340B. Another OPPS policy was to restart paybacks from most hospitals that received a boost when the first Trump administration cut Medicare 340B payments. The payback will come through a 0.5% cut to OPPS rates in 2026 but that could jump to a 2% cut in 2027, CMS said.

Another 340B-related cut will come through the 340B rebate demonstration, in which manufacturers could offer retrospective rebates instead of prospective discounts for 340B drugs.

Some health systems have warned they will have challenges in submitting the required data from medical claims in order to receive the rebate, Mulvany said.

The OPPS rule included formal plans to conduct a survey of hospitals’ drug acquisition costs during Q1 2026 and every four years thereafter.
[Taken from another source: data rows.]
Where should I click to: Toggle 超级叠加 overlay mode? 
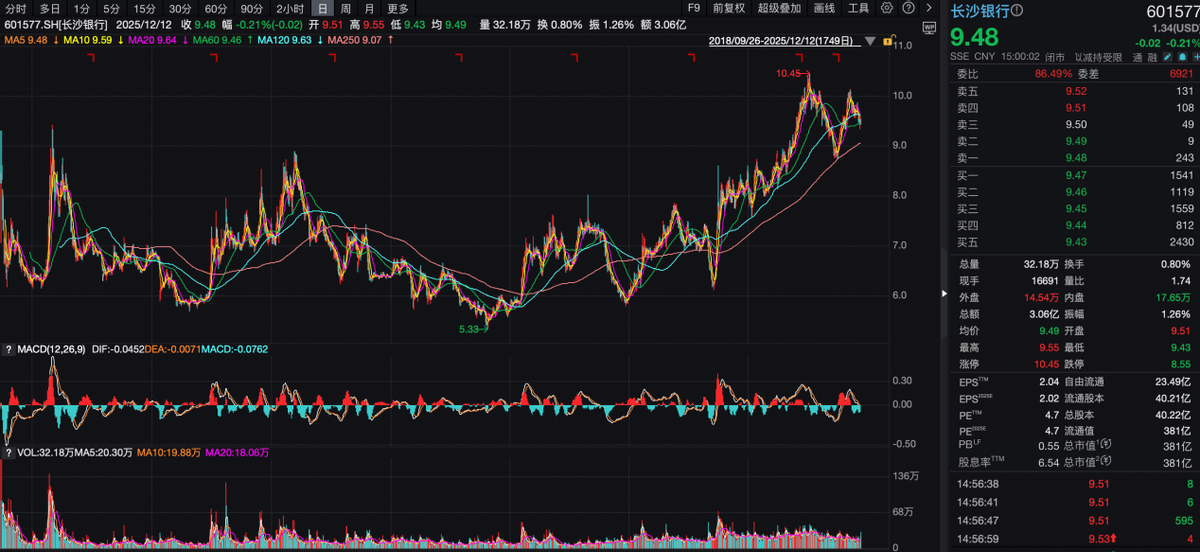(x=779, y=8)
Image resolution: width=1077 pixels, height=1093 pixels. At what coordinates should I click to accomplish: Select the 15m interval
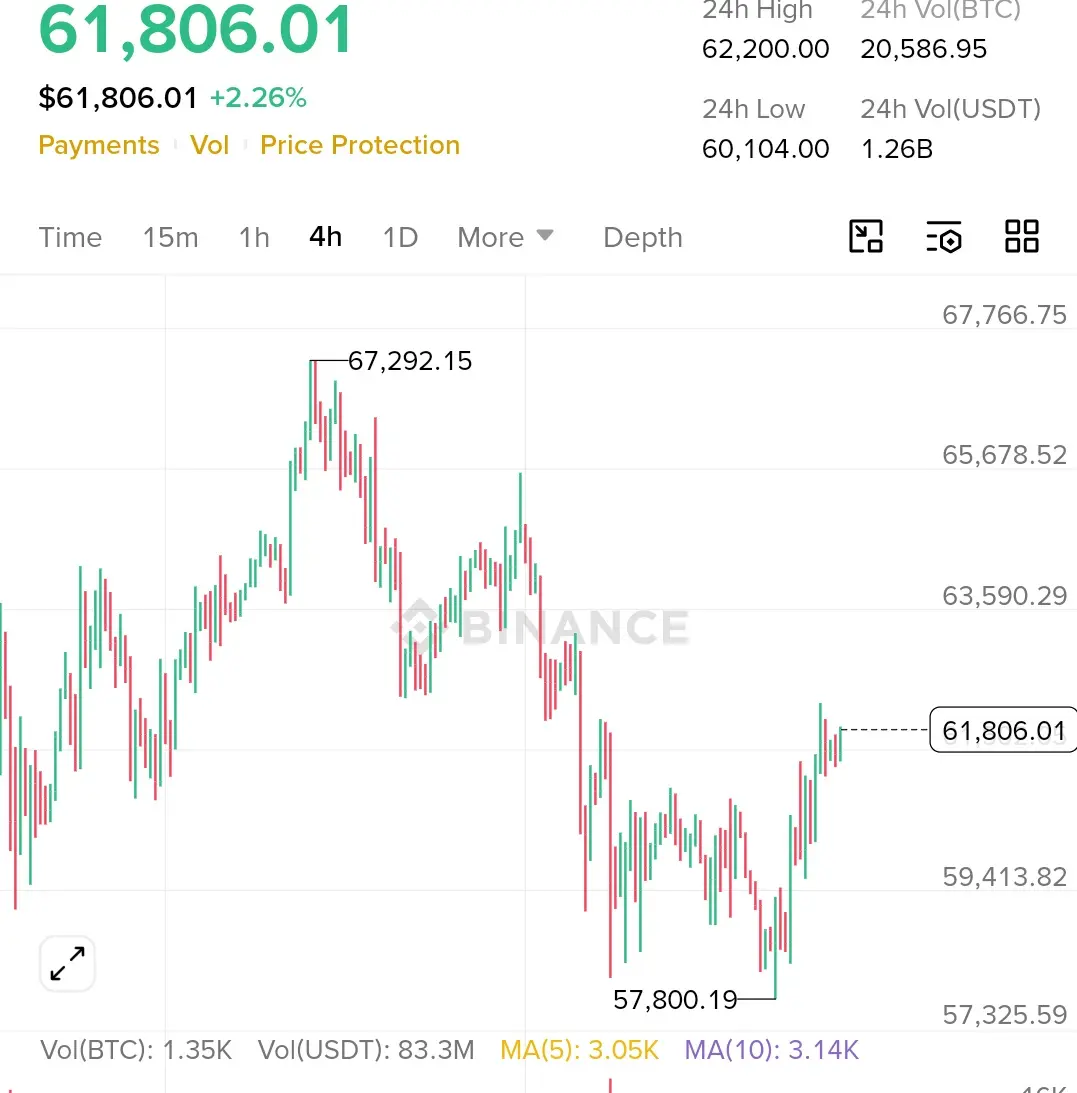pos(171,238)
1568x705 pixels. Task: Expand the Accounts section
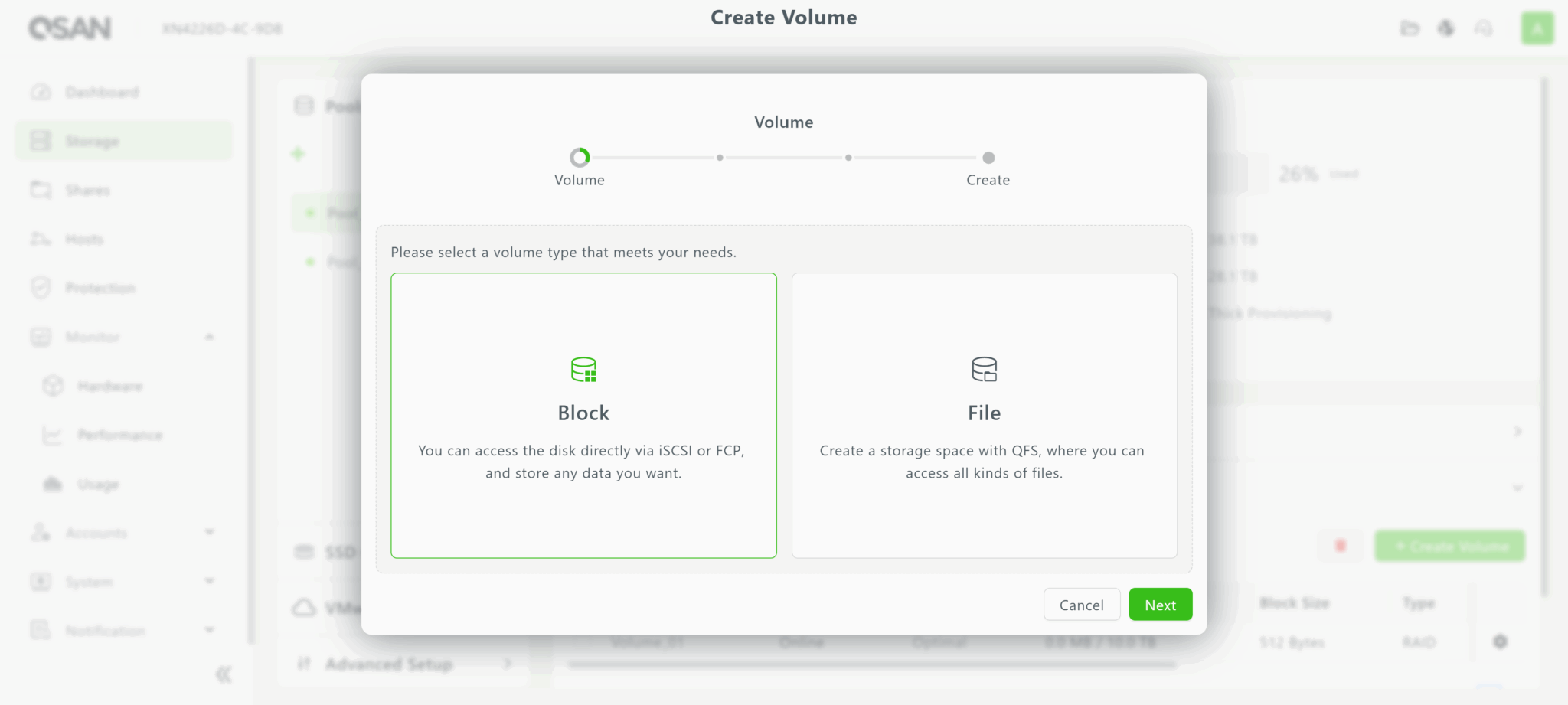coord(209,532)
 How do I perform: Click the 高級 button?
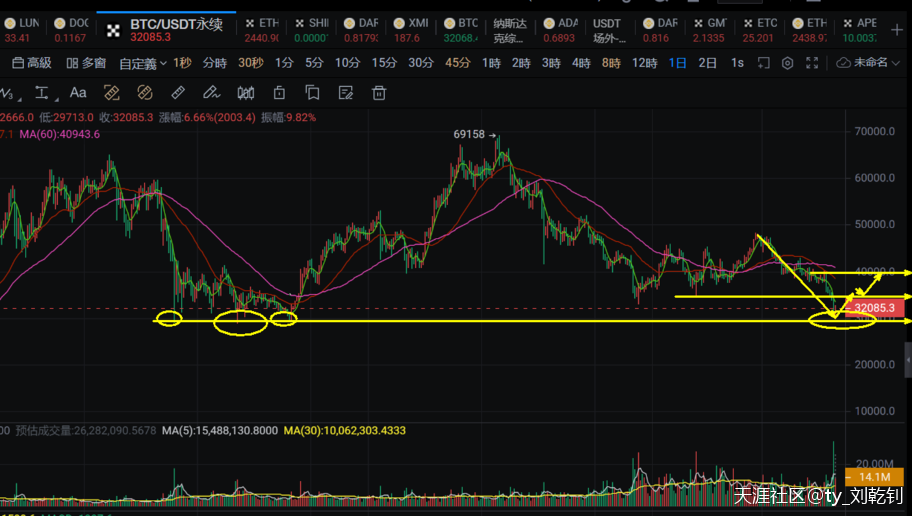[32, 63]
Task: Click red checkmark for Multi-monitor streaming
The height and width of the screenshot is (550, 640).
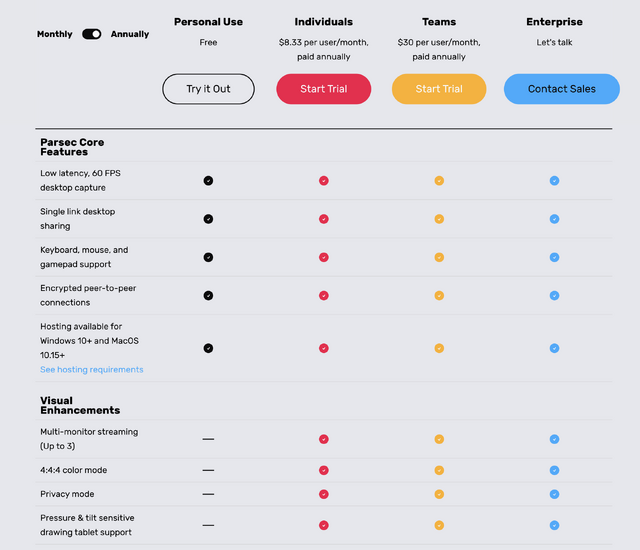Action: [x=324, y=439]
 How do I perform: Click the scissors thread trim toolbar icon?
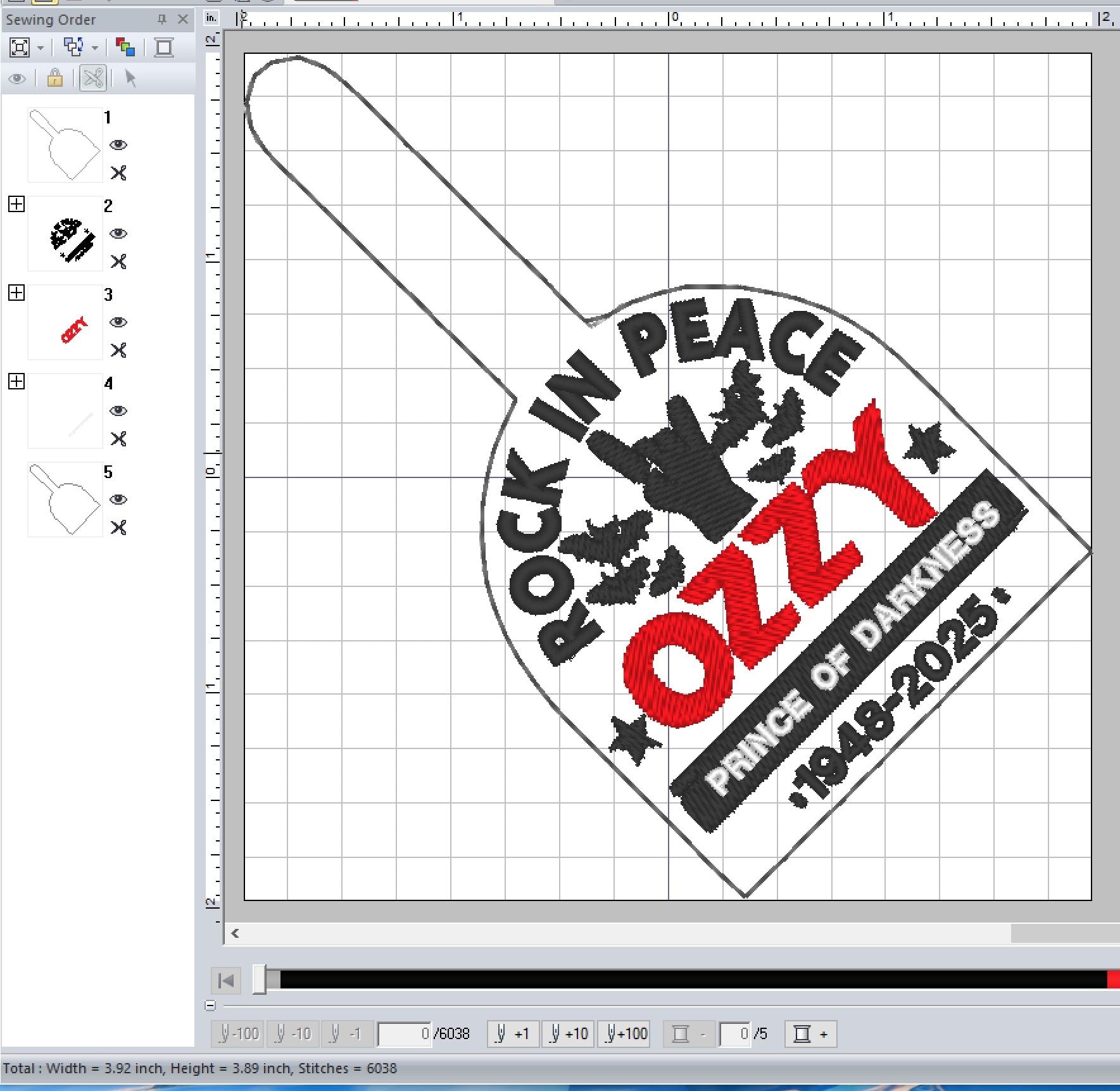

That came after the Supreme Court nullified a 340B cut in the first Trump administration due to CMS not conducting a statutorily required comprehensive survey of drug acquisition costs before implementing that cut.

“I’m assuming that in the 2027 rule we get a proposed separately payable Part B cut for 340B-acquired drugs,” Mulvany said.

He expected future 340B cuts will be more substantial than the last cut, which dropped the payment rate from average sales price (ASP) plus 6% to ASP minus 22.5%.

Other factors

McKinsey also cited uncertainty over tariff impacts, which potentially could hit health system margins. It cited trade-weighted U.S. tariff rate increases from about 2.2% at the start of 2025 to 16.9% as of Aug. 8, 2025.

“Depending on what tariffs and tariff levels remain in effect (including the Section 232 tariffs for pharmaceutical products), we estimate health system spending on medical supplies and pharmaceuticals could increase by 0.2 (percentage points) to 8.4%, equal to up to 1.7% of total operational spending and corresponding margin pressure,” said the report.

Another margin pressure to watch is heightened clinical supply-and-demand shortages, according to McKinsey.

“Rising utilization from an aging population is colliding with clinical workforce shortages, exposing a growing mismatch between demand and available capacity, straining quality and access and raising costs,” said the report.

It noted that the demographic cohort of 70 years and older is expected to grow fastest of all age groups over the latter half of this decade, which was expected to accelerate the demand for healthcare. The resulting increase in medical utilization could lead to higher medical costs and cost pressure for healthcare organizations.

Mark Pascaris, senior director for Fitch Ratings, cited similar concerns over a “demographic cliff” around 2030, as the last of the baby boomers leave the workforce — and drop commercial insurance — and join Medicare.

“They’re going to leave the workforce right at an age where they are going to need more healthcare services,” Pascaris said in an interview.

Health systems may see margin pressure of up to 0.5 percentage points as continued clinical staff shortages increase labor cost per medical case and exacerbate the existing mismatch between clinical supply and demand, said the McKinsey report.